Johan had een kamer gehuurd van Lodijzen, die zijn bakkerij had aangehouden op de oude plaats, in de Helmerstraat, vanwege de buurt-klanten. Het woonhuis boven de bakkerij stond leeg, op een kabinetje na waarin vroeger de bakkersdochter had geslapen. Daar had hij een bed, een stoel en een tafel staan, en een koffer waar zijn schorten en zijn scheergerei in zaten. Zich wassen deden ze natuurlijk in de keuken. De bakker overnachtte nogal eens in de oude behuizing, omdat, zelfs nu al jaren lang het verse brood niet voor tienen in de uitstalkast mocht vanwege de wet, het deeg gekneed moest worden om vier uur ’s nachts. Dat kon je niet zomaar overlaten aan een knecht. Lodijzens dochtertje, Annemarie, veertien jaar oud, werkte op het atelier van dezelfde modiste die Gisela had aangenomen als assistente. En de Lodijzens, als gezin, bewoonden het huis aan de Kloveniersburgwal, dat behoorde aan Berthold van der Bom, zeventien jaar oud. Het was een situatie die Johan schitterend-melodramatisch vond, iets voor Jeanne Reineke van Stuwe, maar die Teun de bakker aanvankelijk zeer had bedrukt. Toen Johan van der Bom hem kwam vragen of hij misschien een kamer van hem mocht huren had Teun over zijn gezicht staan wrijven alsof hij per seconde door een nieuw spinneweb liep. “Verexcuseer,” had hij gezegd, “maar dat moet toch vervelend voor u zijn.”
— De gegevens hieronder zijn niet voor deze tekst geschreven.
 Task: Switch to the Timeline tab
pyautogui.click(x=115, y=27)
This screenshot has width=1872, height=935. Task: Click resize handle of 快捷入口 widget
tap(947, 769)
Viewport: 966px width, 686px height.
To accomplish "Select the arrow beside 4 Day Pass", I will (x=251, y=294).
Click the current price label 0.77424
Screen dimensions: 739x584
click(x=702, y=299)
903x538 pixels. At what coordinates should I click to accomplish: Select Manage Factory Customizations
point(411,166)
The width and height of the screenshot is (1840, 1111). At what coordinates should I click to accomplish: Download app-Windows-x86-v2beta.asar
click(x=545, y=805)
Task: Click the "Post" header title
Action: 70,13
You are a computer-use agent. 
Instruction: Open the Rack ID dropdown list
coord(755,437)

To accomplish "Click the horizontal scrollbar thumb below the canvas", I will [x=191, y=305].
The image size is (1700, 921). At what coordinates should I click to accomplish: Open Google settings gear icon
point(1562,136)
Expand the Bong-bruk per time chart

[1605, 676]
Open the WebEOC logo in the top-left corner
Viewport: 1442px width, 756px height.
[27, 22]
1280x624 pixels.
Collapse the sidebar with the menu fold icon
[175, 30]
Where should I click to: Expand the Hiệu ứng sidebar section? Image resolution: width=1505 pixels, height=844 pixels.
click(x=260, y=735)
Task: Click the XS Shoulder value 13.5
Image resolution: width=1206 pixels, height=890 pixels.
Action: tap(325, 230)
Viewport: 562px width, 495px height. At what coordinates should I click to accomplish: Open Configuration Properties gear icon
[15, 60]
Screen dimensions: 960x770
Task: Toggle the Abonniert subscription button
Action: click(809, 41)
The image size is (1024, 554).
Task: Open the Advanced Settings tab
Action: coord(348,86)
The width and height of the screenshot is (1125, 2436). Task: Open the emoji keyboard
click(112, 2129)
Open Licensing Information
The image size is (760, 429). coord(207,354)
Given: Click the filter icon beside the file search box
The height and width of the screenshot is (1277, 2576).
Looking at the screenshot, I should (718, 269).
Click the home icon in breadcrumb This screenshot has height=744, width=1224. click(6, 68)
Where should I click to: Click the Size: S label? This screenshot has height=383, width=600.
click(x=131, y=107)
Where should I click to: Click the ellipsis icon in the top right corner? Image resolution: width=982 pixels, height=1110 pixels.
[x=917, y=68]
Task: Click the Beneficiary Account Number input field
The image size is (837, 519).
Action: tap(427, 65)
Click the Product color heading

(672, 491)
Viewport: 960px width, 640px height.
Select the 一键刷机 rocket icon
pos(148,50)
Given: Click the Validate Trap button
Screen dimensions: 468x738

“Waarom?” vroeg Johan. “Het huis is lekker rustig, zo met kerels onder mekaar. We kennen mekaar al een hele tijd, je zult me het vel niet over de neus halen. En ik krijg ’s morgens lekker mijn verse cadetje! Wat wil je nog meer? Dat krijgt verder geen mens, in Amsterdam.”

“Mijn buren kennen u ook,” zei Teun, “van gezicht tenminste. Ik dacht zo, u zou u eige wel eens kennen senéren.”

“Er is meer kans op dat jij je geneert,” zei Johan, “omdat je je met de zoon van een failliete oplichter inlaat. Is dat het?”

“Neeneenee!”

“Nou, dat is dan verrekte fideel van jou. Zo moet je dat bekijken, man. Hè? Schaften doe ik op het werk, maar een hok, met dat cadetje erbij... Wat moet dat kosten, in de week?”

“Een knaak,” zei Teun met hangend hoofd. “Maar ik ben bang dat mijn vrouw ertegen zal zijn.”

“Spuugt ze op de naam van der Bom?”

“Gottegot nee, ze heb medelijden. Ze zal niet willen dat ik die knaak anpak. Zeg nou zelf, u komt er bekaaider af dan wij, meneer, en u ken ’t ook niet helpen. Ze was hartstikke gek op de ouwe meneer Jonas, mijn vrouw. Anders had ze nooit dat huis genomen, zelfs voor ons Berteld niet. Maar om de memorie ... vat u?”

“Ik vat ’m,” zei Johan. “Bevalt het huis?”

“Nou meneer, het eerste wat ze dee, hè, mijn vrouw, toen we erin zouden gaan, dat was een ladder pakken en het behang van de salon volsmeren met een dikke laag kalk.”

“Dat zwart-wit-oranje met de krullen?”

“Jawel, dat in de tuinkamer, zal ik maar zeggen. Ze zegt: ‘Dat behangegie, Teun,’ zegt ze, ,dat ken niet,’ zegt ze, ,daar word ik ibbel van.’ Maar verders is het een fijn huis. Met een tuin, verdikkeme! Weet u wat ik erin ga zetten, volgend zomer? Aardbeien!”